Sua respiração torna-se mais pesada.

— Para todos os outros, você cresceu. Não para mim. — Seu comentário me faz curvar os lábios em um sorriso.

— Eu te amo. Não precisa se preocupar. Sério!

— Estava revirando alguns papéis sobre o processo, todo andamento e a decisão do juiz sobre a mulher que...

— Mãe... Eu não quero saber.

— Mas filha, você precisa se inteirar sobre tudo que está acontecendo.

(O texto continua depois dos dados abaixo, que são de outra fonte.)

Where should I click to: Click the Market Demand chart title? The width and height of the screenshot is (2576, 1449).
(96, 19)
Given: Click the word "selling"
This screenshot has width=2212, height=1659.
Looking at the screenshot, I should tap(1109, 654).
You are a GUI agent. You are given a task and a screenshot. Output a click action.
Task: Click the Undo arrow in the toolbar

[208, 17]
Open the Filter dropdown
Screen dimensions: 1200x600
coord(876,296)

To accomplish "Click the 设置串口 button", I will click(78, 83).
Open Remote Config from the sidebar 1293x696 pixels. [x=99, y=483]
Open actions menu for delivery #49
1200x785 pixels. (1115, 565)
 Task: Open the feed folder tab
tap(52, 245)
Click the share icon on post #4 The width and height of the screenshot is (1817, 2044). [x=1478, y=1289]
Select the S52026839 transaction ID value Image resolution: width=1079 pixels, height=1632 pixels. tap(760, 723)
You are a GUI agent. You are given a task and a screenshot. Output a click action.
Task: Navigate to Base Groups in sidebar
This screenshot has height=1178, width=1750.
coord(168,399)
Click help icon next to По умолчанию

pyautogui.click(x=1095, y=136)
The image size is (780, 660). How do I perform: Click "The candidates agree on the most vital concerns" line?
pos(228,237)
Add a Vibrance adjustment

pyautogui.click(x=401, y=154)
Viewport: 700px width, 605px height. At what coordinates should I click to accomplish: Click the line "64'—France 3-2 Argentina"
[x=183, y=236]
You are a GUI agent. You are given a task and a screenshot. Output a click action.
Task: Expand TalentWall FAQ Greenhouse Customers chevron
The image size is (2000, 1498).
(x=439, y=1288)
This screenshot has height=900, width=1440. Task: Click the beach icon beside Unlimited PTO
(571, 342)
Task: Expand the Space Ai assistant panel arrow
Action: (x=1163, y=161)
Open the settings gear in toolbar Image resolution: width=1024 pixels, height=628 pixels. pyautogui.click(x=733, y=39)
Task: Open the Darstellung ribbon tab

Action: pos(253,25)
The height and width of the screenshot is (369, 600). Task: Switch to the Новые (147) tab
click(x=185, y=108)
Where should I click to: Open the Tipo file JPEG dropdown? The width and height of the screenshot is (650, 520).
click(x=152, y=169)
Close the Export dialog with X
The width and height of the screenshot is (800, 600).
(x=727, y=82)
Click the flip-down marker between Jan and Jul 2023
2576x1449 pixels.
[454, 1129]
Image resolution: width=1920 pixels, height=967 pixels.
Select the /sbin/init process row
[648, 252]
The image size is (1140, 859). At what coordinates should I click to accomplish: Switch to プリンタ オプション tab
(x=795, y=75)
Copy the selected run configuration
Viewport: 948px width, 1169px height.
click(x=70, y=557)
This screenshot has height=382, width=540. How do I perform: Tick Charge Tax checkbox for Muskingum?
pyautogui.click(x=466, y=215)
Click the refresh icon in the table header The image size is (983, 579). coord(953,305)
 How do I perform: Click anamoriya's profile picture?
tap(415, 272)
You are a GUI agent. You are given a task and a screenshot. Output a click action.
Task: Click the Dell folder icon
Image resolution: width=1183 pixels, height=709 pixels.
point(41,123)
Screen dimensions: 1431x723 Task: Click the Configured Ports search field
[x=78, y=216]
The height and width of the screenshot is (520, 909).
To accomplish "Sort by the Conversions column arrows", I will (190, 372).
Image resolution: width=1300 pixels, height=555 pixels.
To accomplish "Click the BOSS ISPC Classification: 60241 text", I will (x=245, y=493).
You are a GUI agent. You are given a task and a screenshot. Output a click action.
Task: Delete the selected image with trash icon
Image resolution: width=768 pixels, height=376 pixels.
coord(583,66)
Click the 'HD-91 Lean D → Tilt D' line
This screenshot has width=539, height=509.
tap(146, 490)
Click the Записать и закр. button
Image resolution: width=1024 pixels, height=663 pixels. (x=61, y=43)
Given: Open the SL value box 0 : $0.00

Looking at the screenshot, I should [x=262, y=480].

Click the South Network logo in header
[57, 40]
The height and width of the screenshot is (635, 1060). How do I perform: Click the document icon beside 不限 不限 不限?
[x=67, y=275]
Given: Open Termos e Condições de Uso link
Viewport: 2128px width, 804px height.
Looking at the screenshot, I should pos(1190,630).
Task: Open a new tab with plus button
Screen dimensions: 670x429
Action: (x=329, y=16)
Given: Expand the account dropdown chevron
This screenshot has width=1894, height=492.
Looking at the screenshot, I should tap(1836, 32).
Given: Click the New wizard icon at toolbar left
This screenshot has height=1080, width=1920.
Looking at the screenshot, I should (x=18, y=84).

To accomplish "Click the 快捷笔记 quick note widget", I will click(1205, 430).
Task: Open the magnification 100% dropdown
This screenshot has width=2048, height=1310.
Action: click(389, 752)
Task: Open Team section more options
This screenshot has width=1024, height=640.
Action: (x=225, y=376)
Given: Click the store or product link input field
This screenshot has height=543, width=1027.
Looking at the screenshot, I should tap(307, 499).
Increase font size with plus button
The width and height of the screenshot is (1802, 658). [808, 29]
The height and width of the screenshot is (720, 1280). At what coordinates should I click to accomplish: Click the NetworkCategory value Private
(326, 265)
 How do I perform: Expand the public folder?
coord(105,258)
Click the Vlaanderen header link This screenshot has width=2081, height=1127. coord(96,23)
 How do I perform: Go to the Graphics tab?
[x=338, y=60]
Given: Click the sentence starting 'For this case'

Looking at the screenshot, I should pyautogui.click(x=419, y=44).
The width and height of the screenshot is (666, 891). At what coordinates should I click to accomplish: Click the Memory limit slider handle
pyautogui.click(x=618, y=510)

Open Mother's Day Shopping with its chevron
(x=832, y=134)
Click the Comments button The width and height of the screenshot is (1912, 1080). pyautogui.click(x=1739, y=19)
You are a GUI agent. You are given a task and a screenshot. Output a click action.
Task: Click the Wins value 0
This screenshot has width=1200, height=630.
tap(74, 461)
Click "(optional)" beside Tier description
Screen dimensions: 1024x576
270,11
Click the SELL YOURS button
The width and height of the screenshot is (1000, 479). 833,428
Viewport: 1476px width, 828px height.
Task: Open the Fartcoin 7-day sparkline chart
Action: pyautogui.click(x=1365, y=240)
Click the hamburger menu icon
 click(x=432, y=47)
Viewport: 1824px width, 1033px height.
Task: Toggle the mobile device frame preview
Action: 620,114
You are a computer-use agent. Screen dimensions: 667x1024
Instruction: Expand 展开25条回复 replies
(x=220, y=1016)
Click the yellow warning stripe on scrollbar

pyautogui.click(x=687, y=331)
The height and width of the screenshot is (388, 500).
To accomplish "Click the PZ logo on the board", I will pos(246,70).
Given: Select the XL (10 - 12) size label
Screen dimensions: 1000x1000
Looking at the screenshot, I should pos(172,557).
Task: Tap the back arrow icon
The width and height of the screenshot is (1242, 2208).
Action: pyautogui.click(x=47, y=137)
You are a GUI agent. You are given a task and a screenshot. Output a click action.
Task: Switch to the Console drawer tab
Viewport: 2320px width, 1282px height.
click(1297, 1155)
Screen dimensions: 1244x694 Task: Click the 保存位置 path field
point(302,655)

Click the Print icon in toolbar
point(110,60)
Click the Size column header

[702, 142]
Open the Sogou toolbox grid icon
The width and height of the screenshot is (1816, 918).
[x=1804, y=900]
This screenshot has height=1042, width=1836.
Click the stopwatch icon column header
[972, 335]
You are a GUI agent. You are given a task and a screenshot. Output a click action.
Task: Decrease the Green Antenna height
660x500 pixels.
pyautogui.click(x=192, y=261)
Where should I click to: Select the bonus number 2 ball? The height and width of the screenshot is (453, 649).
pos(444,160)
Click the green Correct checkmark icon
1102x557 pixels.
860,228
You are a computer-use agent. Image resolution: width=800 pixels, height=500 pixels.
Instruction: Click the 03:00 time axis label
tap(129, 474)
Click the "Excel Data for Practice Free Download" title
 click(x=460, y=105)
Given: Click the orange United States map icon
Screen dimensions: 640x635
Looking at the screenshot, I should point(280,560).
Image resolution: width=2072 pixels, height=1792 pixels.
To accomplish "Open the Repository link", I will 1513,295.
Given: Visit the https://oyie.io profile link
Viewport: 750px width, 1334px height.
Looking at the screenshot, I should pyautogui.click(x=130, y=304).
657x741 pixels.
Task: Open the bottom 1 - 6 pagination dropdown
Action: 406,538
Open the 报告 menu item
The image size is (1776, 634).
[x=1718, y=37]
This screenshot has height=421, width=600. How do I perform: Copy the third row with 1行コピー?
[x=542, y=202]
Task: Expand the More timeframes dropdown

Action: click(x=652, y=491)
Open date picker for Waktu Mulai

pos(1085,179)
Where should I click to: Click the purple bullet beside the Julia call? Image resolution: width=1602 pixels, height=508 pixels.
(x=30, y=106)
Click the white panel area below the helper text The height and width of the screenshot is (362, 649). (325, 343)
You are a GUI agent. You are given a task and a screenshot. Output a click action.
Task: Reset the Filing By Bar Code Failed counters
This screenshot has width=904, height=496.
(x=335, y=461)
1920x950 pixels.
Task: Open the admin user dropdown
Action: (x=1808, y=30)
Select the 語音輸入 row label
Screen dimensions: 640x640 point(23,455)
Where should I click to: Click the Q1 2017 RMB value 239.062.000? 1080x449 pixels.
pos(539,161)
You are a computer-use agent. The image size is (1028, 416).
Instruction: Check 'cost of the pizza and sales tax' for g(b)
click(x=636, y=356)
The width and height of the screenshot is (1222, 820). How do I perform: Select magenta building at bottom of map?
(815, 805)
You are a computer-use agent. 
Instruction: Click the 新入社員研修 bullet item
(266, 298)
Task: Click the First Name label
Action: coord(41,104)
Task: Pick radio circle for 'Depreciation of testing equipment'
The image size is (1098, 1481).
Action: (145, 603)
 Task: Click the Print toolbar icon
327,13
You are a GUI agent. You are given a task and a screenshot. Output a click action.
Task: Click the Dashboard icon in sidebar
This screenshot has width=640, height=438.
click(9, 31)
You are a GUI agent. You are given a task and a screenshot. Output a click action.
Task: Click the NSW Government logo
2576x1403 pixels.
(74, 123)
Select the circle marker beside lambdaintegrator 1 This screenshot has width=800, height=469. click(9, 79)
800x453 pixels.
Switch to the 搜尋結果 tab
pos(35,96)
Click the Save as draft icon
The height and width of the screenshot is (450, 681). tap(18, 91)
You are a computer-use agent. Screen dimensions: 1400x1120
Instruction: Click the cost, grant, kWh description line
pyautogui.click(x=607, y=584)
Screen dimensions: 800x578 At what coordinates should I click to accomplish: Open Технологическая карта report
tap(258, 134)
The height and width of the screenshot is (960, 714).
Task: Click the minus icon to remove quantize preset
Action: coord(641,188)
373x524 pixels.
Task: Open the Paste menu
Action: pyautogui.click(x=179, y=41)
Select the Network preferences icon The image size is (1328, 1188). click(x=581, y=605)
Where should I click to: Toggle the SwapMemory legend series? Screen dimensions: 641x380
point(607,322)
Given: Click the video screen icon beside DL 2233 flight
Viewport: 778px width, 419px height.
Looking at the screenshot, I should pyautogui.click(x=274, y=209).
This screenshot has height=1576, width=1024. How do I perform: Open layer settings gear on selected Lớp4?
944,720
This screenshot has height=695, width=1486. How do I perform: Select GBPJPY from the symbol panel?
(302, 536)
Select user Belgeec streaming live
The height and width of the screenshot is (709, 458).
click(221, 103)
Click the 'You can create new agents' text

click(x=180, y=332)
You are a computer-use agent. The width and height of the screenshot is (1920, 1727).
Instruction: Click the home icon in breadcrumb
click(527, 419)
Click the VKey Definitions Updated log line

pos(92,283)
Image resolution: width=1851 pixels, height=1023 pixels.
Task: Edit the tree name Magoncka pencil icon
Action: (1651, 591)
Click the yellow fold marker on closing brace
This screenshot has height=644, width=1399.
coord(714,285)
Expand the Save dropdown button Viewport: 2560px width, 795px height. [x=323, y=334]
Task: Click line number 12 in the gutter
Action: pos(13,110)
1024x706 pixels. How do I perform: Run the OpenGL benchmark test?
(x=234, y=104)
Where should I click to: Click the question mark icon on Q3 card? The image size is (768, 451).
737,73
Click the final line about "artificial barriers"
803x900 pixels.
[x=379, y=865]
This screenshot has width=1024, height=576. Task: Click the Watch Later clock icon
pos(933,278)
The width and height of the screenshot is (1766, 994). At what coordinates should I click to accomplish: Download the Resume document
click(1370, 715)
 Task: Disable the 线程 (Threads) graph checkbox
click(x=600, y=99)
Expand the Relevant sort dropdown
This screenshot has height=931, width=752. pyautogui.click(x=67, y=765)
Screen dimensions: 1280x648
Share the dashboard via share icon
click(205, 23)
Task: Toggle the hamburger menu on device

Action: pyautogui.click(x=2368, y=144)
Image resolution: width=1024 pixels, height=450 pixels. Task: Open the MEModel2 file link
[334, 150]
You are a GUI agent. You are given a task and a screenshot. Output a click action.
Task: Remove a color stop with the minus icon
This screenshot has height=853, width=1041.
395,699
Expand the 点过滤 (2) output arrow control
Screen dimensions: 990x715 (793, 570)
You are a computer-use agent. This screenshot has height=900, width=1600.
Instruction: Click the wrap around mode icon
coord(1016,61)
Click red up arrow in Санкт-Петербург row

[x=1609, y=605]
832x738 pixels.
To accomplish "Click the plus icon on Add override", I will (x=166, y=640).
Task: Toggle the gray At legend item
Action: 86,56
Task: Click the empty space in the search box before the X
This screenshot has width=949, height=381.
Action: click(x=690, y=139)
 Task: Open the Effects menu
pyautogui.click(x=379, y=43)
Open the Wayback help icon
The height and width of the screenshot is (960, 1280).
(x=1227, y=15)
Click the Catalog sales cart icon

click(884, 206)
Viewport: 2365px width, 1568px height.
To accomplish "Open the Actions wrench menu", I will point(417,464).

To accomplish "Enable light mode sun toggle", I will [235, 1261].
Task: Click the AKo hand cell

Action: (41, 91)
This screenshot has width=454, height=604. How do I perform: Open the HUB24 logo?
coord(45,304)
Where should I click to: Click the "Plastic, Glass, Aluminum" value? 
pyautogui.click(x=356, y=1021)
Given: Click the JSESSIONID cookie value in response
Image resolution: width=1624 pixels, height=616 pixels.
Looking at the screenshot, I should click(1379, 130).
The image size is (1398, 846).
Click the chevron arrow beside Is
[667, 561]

— Isso não trará Alice ou minha perna de volta. Tente não falar sobre isso, por favor. Ainda não posso. Eu não estou preparada. — Somos preenchidas por um longo silêncio, mas minha mãe parece ter entendido o recado.

— Vou tentar. Seu pai mandou um beijo, filha.

— Outro para ele. Eu amo vocês.

Conversamos mais alguns minutos sobre assuntos mais leves como levar um agasalho ou um guarda-chuva, caso o tempo mude, e outros assuntos triviais. Desligamos e, depois de me arrumar para me juntar ao meu irmão em um jantar de amigos no sushi da esquina, analiso minha figura no espelho mais uma vez. Eu pareço bem, com um vestido simples e curto, floral, de alças grossas. Solto meus cabelos loiros-escuros e os deixo cair como cascata sobre meus ombros. Minha maquiagem está bem leve, e depois de satisfeita, alcanço a bolsa tiracolo.